[Start SUPPLIED TEXT]

United States District Court, E.D. Michigan, Southern Division

October 27, 2016

INTERNATIONAL UNION, UNITED AUTOMOBILE, AEROSPACE, AND AGRICULTURAL IMPLEMENT WORKERS OF AMERICA UAW, AND ITS LOCAL 1869, Plaintiffs,
v.
GENERAL MOTORS, LLC, Defendant.

          ORDER DENYING PLAINTIFFS' MOTION IN LIMINE (DOCUMENT NO. 82) AND DENYING IN PART AND GRANTING IN PART DEFENDANT'S MOTION IN LIMINE (DOCUMENT NO. 83)

          HONORABLE STEPHEN J. MURPHY, III, JUDGE.

         Plaintiffs UAW and its Local 1869 filed a complaint alleging that Defendant General Motors violated a Collective Bargaining Agreement. Compl., ECF No. 1. According to the complaint, GM breached seniority provisions of the Agreement by discharging three employees and then refusing to recall them at a later date. Id. Both parties have filed motions in limine in advance of trial. See Mots., ECF Nos. 82, 83. For the reasons stated below, the Court will deny UAW's motion and will grant in part and deny in part GM's motion.

[End SUPPLIED TEXT]
[Start DATASET]

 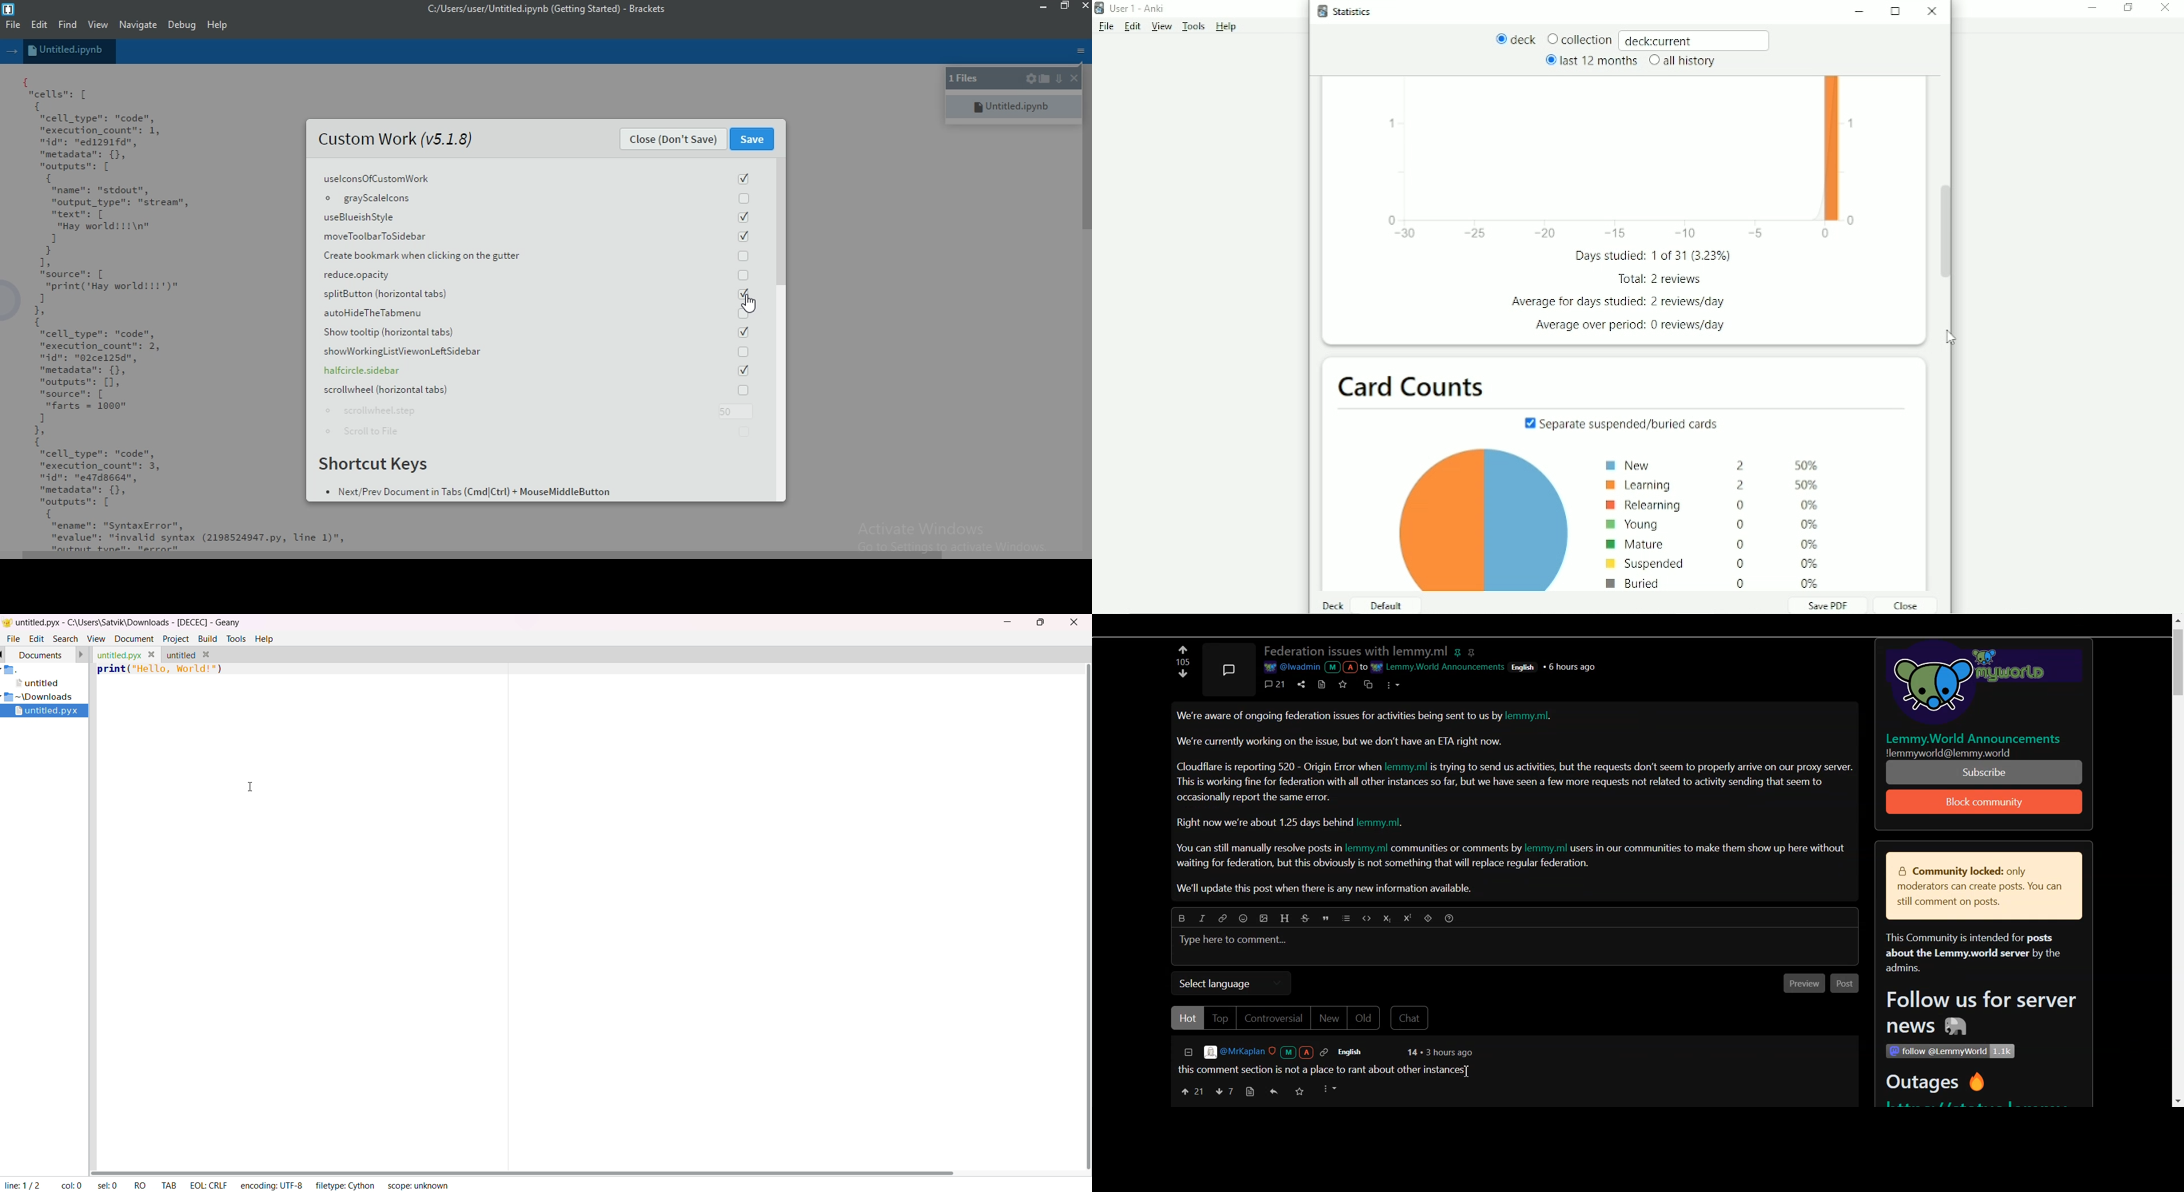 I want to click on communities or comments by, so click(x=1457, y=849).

[End DATASET]
[Start DATASET]

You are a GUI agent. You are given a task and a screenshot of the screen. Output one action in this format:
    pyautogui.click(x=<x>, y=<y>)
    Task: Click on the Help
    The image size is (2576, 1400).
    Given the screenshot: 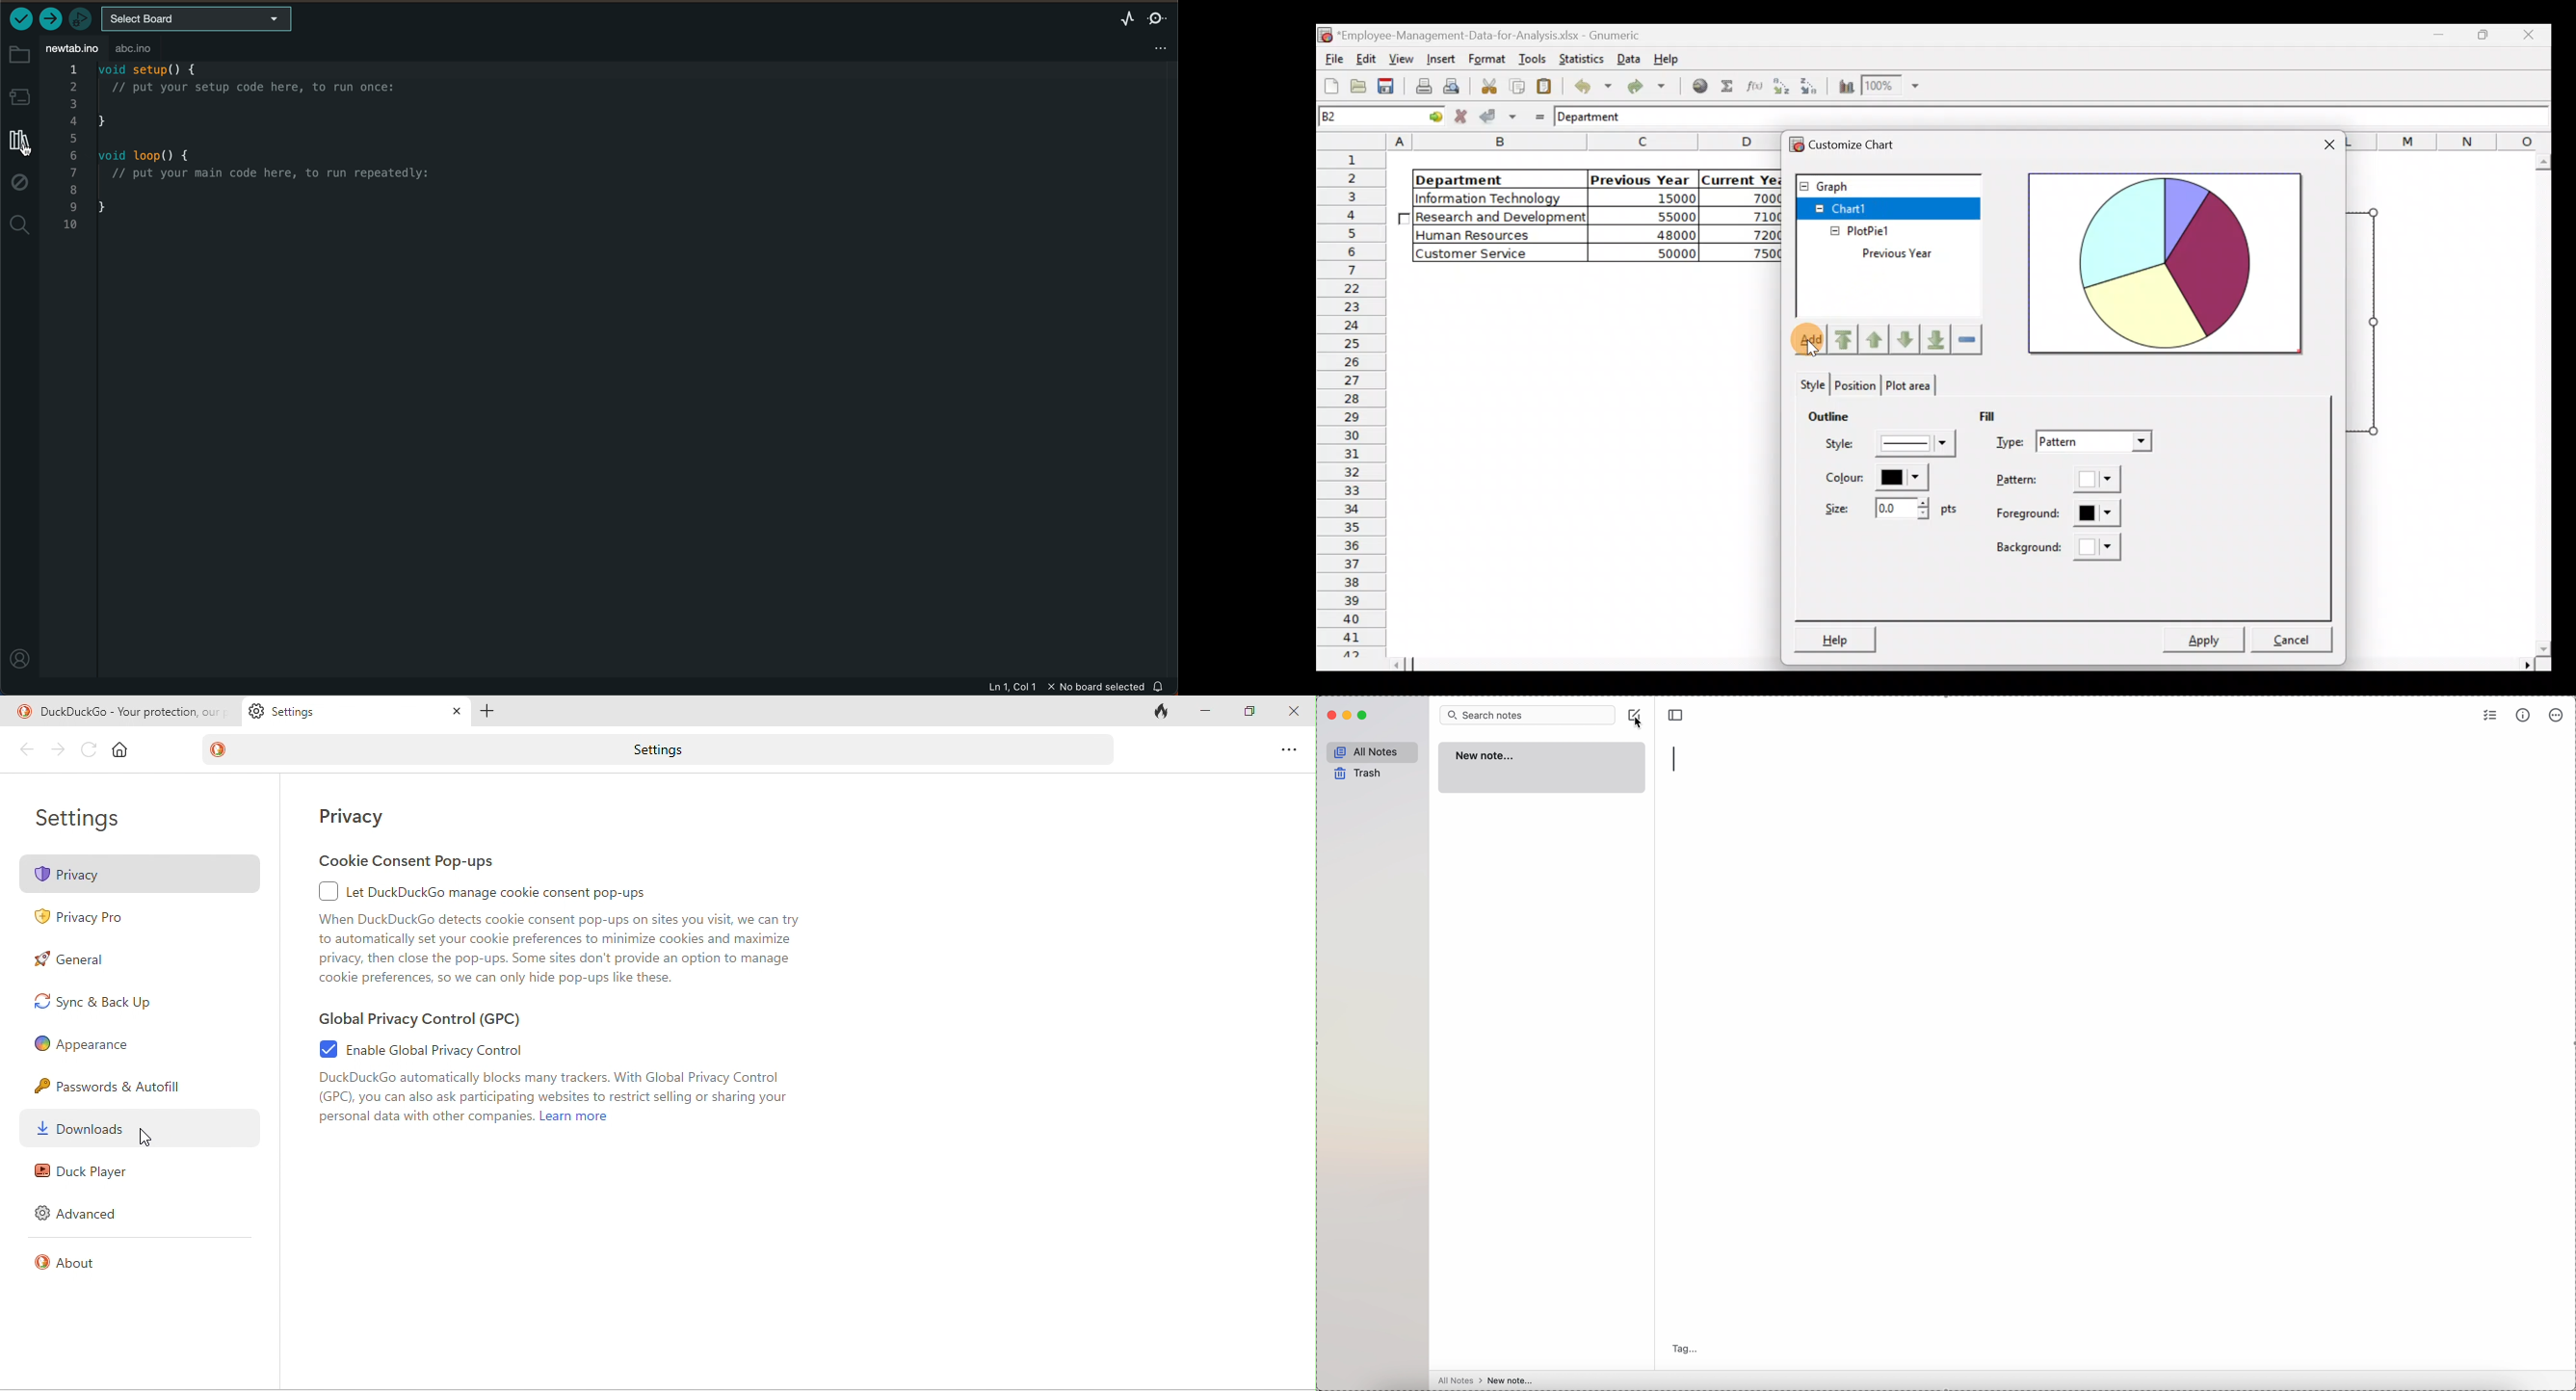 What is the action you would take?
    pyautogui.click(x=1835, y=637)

[End DATASET]

Extract the passage of the court order between "GENERAL MOTORS, LLC, Defendant." and "(DOCUMENT NO. 83)", inclusive. The data here stands apart from the court order above.

:: EXERCISE RESULT ::
GENERAL MOTORS, LLC, Defendant.

          ORDER DENYING PLAINTIFFS' MOTION IN LIMINE (DOCUMENT NO. 82) AND DENYING IN PART AND GRANTING IN PART DEFENDANT'S MOTION IN LIMINE (DOCUMENT NO. 83)